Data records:

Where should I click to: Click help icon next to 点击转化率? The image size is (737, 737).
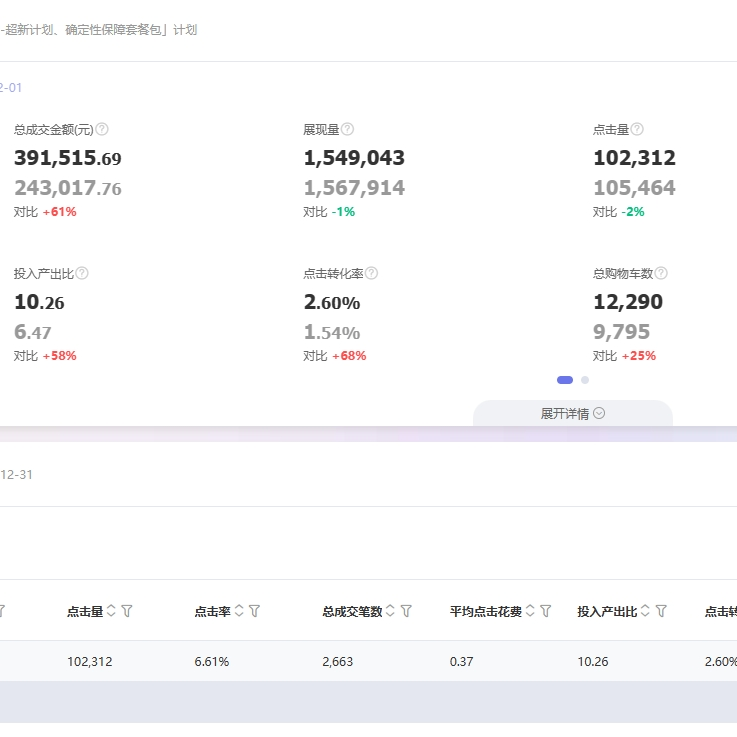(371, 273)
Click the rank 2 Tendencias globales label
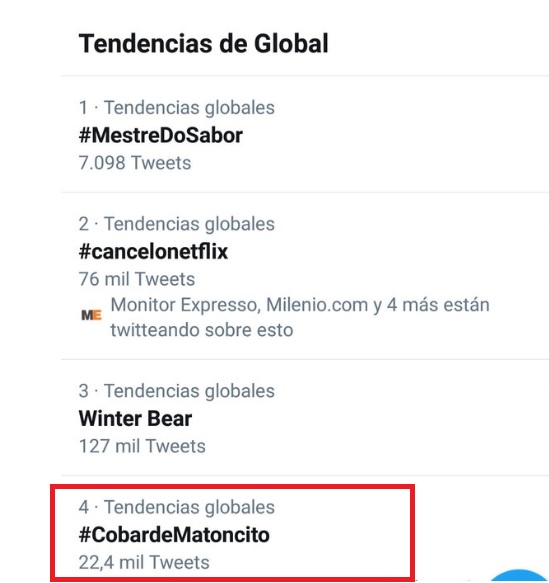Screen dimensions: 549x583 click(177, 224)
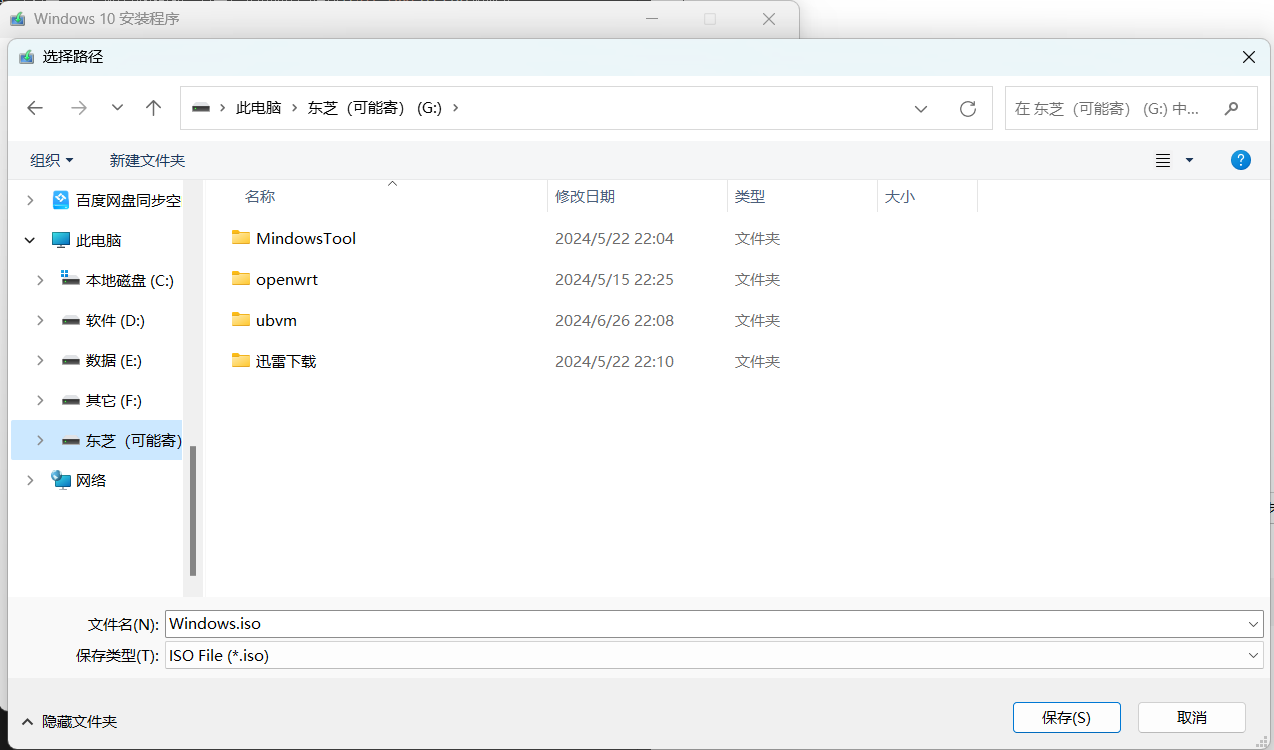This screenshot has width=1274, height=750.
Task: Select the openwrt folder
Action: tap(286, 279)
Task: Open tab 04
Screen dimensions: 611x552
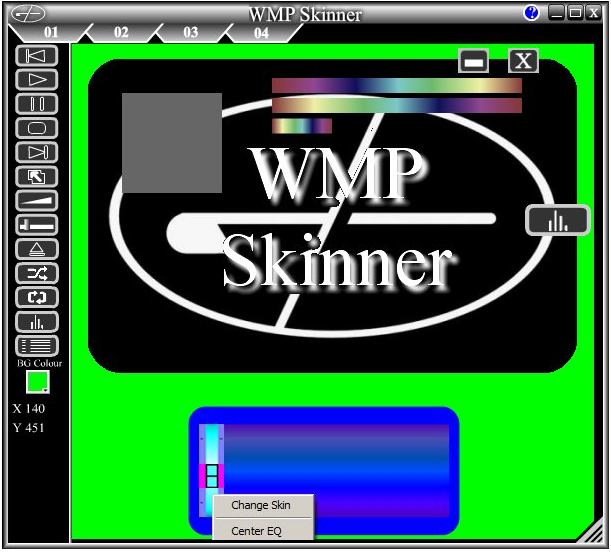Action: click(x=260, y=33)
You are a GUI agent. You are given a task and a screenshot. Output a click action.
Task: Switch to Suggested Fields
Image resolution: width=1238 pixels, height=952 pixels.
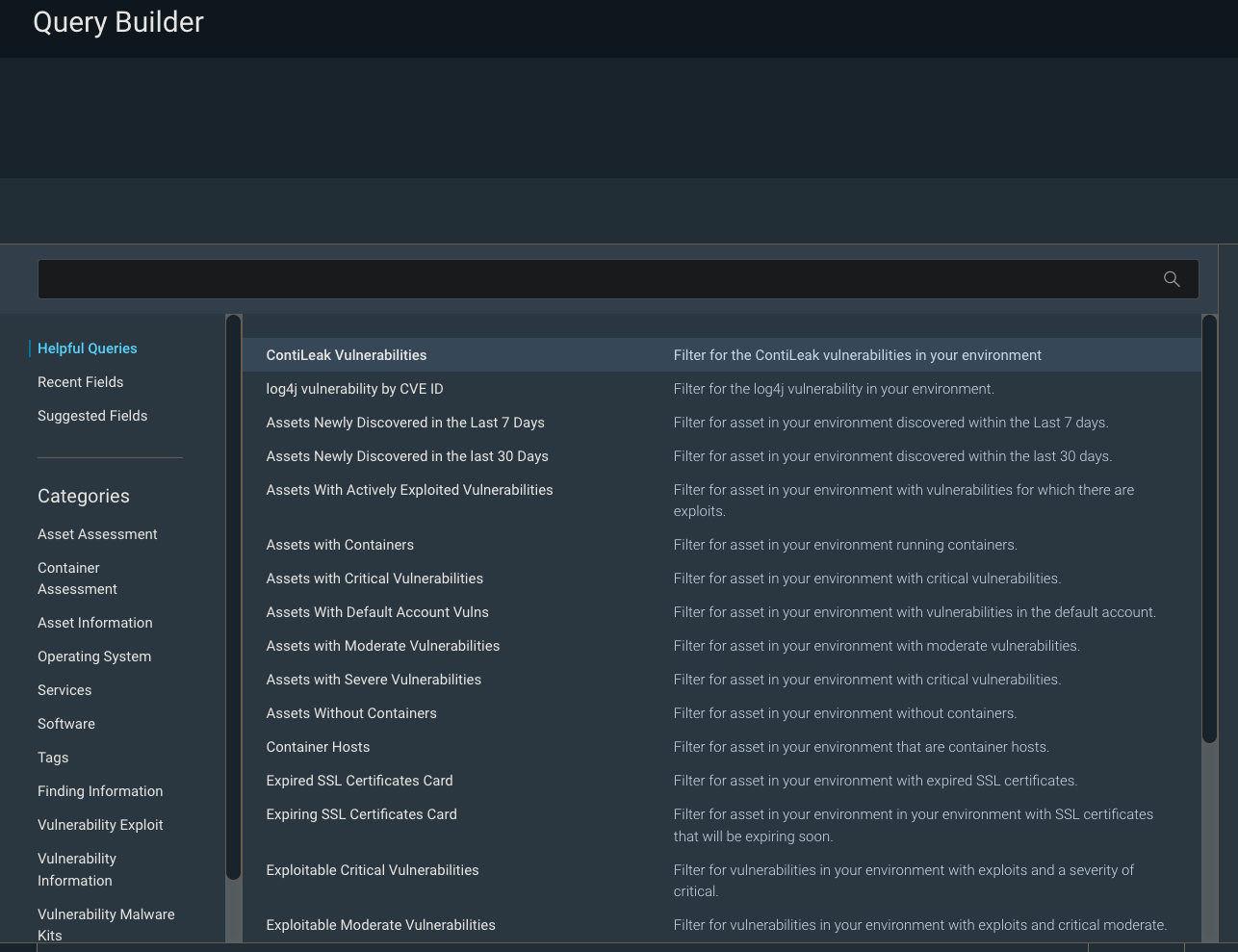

▶ What the exercise asks: What the answer must hold is the exact text of every line from the one containing "Task: Switch to Suggested Fields" through the end of the data, minus any pictures.

▶ Solution to this exercise:
Task: Switch to Suggested Fields
Image resolution: width=1238 pixels, height=952 pixels.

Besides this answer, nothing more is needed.